Australia has a new law requiring encrypted apps to give the government access to comms once a court order is made.
“requiring encrypted apps to give the government access”
This will go like money hiding. 5-eyes members can pass a law requiring bank deposits to be disclosed under court order, but I heavily suspect that the Swiss banks will remain secret.
The apps like Signal will move headquarters to appropriate countries where 5-eyes laws remain simply foreign laws, don’t apply here, move along swiftly please.
Remember the Elcomsoft case, when Adobe fluffed its tail…
Next target therefore: VPNs.
Just curious if there is any history of the feds dancing around in court filings with under representing what they can actually read? Either to push for more options to capture data, or to underplay capabilities and keep potential targets off guard?
I don’t know enough about the definition of terms like “recover” to know if there is wiggle room, for example.
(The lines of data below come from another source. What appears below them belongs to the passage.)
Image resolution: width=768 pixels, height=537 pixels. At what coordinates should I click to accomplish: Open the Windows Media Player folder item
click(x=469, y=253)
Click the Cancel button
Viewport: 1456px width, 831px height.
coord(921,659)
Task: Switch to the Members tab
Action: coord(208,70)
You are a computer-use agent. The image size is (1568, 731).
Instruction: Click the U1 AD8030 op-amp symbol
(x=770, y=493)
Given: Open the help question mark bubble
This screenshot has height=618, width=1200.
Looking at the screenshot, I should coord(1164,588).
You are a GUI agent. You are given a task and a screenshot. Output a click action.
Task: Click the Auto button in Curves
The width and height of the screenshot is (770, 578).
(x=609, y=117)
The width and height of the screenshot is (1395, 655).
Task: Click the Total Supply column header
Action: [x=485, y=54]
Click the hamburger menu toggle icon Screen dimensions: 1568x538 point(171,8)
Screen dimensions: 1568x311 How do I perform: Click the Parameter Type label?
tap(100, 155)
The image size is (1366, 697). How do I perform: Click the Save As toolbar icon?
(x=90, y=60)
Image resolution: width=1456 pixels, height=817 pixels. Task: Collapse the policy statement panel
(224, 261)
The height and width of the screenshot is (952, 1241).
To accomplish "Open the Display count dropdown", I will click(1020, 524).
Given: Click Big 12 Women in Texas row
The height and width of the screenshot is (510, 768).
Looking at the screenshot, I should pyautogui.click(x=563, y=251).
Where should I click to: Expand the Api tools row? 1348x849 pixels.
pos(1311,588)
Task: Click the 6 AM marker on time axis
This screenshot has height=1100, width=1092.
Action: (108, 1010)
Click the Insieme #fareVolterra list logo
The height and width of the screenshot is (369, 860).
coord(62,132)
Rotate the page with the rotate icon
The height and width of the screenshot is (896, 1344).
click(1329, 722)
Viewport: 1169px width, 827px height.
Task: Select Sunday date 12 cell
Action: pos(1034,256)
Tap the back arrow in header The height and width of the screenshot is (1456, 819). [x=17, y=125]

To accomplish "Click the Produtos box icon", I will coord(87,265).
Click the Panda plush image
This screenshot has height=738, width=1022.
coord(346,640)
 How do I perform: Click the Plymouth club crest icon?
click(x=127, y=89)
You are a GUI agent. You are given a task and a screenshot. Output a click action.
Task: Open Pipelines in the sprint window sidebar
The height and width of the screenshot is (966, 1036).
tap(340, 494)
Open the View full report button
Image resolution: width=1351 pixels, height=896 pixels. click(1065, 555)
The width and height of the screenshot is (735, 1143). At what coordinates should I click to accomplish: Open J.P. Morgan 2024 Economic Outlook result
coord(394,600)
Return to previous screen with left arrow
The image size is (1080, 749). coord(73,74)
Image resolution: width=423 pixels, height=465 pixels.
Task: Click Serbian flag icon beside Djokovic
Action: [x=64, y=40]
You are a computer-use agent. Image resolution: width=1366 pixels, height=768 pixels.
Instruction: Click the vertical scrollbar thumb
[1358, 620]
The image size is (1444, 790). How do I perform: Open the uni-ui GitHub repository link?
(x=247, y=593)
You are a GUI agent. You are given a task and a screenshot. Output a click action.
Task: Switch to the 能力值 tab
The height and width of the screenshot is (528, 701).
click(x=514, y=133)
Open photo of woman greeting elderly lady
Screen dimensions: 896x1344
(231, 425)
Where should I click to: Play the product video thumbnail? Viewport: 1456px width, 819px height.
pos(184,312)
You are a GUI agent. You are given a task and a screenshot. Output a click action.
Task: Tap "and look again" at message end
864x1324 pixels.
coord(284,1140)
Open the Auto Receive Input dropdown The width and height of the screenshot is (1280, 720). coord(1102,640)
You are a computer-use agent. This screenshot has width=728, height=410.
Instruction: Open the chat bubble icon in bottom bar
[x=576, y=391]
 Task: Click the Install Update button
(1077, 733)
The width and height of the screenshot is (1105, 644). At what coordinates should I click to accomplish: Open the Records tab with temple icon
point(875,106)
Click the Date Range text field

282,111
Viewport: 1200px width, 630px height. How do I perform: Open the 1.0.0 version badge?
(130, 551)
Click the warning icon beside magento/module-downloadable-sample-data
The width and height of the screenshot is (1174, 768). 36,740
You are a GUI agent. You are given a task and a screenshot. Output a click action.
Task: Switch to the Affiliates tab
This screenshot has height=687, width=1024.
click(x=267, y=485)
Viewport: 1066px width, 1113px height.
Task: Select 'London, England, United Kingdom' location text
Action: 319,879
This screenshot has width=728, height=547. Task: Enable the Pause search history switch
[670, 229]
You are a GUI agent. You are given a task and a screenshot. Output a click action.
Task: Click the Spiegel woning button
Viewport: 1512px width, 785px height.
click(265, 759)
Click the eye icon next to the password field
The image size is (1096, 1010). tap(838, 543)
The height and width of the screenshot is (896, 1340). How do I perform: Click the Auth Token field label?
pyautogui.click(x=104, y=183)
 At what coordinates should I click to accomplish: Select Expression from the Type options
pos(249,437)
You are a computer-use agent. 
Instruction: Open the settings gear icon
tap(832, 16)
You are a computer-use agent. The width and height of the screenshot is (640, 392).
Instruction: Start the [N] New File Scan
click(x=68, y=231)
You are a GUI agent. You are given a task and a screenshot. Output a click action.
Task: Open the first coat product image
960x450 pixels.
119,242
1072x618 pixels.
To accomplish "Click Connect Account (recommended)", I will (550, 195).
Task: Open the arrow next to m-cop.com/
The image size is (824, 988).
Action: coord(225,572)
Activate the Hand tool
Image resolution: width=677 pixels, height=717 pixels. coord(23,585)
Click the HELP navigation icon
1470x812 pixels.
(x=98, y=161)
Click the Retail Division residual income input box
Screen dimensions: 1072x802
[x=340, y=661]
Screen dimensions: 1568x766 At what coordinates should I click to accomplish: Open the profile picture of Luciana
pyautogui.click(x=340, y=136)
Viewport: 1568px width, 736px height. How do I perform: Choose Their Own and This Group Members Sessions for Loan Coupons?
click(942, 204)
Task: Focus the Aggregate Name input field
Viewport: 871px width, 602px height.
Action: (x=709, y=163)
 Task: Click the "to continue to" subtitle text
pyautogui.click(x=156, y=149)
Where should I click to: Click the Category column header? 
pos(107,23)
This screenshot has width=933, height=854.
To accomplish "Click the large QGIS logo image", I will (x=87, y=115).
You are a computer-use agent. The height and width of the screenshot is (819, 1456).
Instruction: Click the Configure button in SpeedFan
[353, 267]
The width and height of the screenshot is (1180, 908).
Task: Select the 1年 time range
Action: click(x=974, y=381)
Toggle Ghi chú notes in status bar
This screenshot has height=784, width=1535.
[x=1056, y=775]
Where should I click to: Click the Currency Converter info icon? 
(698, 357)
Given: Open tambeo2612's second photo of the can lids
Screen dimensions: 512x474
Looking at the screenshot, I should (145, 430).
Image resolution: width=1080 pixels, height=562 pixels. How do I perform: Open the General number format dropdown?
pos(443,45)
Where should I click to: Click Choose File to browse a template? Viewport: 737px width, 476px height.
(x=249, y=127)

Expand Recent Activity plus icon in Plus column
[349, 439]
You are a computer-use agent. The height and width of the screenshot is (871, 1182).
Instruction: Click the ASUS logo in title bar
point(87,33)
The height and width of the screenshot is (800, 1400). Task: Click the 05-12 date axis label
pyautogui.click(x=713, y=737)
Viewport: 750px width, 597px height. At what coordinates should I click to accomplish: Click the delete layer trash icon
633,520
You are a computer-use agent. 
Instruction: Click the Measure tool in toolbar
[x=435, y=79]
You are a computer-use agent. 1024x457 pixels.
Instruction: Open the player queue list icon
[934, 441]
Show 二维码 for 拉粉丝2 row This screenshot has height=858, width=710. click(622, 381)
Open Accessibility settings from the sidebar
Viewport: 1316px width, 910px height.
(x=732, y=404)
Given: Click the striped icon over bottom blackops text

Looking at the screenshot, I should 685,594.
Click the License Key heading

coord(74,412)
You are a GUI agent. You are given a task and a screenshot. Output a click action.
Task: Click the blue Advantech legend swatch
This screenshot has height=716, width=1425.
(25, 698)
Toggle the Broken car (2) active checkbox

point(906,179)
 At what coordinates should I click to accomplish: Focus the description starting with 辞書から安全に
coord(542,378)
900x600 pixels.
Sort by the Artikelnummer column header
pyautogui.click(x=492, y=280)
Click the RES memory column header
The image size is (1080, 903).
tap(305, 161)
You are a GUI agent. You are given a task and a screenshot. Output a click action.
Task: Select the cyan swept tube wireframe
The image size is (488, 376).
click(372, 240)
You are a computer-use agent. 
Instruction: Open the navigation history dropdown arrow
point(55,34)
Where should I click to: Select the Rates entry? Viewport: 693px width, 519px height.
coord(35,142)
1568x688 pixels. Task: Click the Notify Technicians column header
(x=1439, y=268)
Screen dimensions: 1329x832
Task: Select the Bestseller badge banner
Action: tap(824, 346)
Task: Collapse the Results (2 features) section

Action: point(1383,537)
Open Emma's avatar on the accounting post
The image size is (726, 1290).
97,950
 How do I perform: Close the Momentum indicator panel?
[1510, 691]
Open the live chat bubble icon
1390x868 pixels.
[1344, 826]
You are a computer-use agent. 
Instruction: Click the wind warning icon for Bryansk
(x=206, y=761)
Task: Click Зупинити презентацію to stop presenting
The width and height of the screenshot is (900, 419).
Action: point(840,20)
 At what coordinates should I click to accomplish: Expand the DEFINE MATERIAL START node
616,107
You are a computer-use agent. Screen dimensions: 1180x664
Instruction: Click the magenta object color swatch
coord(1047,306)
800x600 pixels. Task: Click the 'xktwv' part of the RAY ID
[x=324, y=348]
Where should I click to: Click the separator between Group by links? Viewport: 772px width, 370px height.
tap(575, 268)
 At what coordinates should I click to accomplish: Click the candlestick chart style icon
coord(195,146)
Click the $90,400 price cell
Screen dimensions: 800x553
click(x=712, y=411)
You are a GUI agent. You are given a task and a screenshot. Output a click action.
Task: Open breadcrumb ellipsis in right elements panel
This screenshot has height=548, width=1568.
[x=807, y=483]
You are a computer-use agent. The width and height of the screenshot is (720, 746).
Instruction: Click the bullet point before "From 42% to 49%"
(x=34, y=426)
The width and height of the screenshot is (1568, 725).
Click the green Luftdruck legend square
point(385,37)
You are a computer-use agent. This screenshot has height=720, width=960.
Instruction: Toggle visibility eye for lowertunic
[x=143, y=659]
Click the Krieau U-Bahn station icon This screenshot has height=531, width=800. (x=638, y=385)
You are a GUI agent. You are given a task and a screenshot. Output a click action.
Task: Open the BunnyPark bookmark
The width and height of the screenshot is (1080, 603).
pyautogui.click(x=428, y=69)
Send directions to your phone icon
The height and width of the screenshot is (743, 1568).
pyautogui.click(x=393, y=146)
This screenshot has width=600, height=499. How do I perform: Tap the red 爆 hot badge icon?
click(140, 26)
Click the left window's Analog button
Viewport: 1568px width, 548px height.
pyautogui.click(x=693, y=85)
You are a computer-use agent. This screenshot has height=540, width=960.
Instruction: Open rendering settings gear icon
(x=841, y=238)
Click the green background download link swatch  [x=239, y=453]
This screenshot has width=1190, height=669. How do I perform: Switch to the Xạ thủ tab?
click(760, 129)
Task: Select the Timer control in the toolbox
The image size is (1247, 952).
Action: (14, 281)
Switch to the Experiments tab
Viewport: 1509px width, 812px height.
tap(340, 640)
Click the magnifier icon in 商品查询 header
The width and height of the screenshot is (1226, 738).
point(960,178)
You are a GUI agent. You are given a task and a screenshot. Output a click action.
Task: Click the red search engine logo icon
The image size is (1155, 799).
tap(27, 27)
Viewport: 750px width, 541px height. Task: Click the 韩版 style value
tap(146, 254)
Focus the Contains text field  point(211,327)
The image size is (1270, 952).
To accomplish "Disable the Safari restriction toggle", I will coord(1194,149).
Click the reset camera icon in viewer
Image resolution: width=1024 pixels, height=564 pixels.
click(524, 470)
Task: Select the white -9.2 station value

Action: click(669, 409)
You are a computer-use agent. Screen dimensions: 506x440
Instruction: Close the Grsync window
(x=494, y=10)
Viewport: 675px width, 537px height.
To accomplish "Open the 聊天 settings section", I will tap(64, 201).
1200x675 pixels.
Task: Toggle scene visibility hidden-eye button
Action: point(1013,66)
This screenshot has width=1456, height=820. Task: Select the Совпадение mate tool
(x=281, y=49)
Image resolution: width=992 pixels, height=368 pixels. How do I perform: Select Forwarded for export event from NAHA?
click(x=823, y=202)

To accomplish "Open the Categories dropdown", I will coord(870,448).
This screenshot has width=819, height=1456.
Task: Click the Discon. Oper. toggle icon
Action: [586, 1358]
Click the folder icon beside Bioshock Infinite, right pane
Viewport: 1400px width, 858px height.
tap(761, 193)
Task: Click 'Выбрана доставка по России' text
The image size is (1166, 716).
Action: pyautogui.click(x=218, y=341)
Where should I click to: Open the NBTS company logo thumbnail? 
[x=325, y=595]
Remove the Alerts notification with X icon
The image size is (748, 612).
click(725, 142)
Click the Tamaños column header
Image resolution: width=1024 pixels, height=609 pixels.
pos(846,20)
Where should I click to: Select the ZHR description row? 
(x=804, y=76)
Is it being used to refer to 100% reconstitution of a message and all relevant data associated with it, so that capturing the text and 90% of the data isn’t reported as recovering a message?
You’ll see the term “parallel construction” around here a lot. That’s the process by which the government takes a super secret collection ability to get information, then finds a way to get it using some less interesting way that defense attorneys won’t find alarming and new.
I’m sure some of that happened in this case.
@BobCon: The trying to get a court to force Apple to unlock a phone, then backing out at the last minute and “discovering” that they had some capability in house. Gov want a judgement that forcing is lawful, but they won’t risk a judgement that it isn’t.
Hmmm…..
Wonder what this conviction does to the argument posited by some the “Lying to the FBI isn’t a crime!”
Of course acknowledging the fallacy of one’s position doesn’t come naturally to that crowd.
This article exposes the insufficiencies of the government (any government) has to control those who have the means and desire to hide their crimes. Violations of patent laws, intelligence leaks, back door channels are all done offshore, encrypted, or maybe even transmitted via little know transmission frequencies. If the Feds want to keep data secure, it is well past time it decides that a real problem exists that cannot be controlled using just technology. Laws and enforcement need to augment this control. The world of data breaches is not just akin to what launderers do with dirty money, it is ubiquitous in every aspect of our lives, including law enforcement. This is why Russia has been so successful. They have figured out how to use these vulnerabilities. The thing is that even though they have opened the Pandora’s Box, they also do not know how to control it.
Ironically, the only people who will be unaffected by the world of data are the people in the poorest nations who live the simplest of lifestyles.
As always, great reporting and analysis!
When you say the government might use this inability to “solve” the Page investigation as pretext to crack down on encrypted messaging apps, what does that crackdown look like? Would they be seeking to force these companies to create/surrender backdoor access to the encryption? Or would they seek a more punitive remedy?
Reply to Pat Neomi
I am not an engineer but….. no, wait… I AM an engineer.
It’s access that governments want, not a representative geek or two sitting in jail. So the long term solution would be outlawing offending phones and software. The short term? It could get nasty.
(After posting here for many months, today I got the Brass Ring: “Reply button doesn’t work.” Now I *really* feel like an Emptywheel-er.) :-)
Perhaps the “Reply button doesn’t work” is actually an encrypted message. Translation: “We received your reply attempt and regret to inform you that it is considered irrelevant to the topic.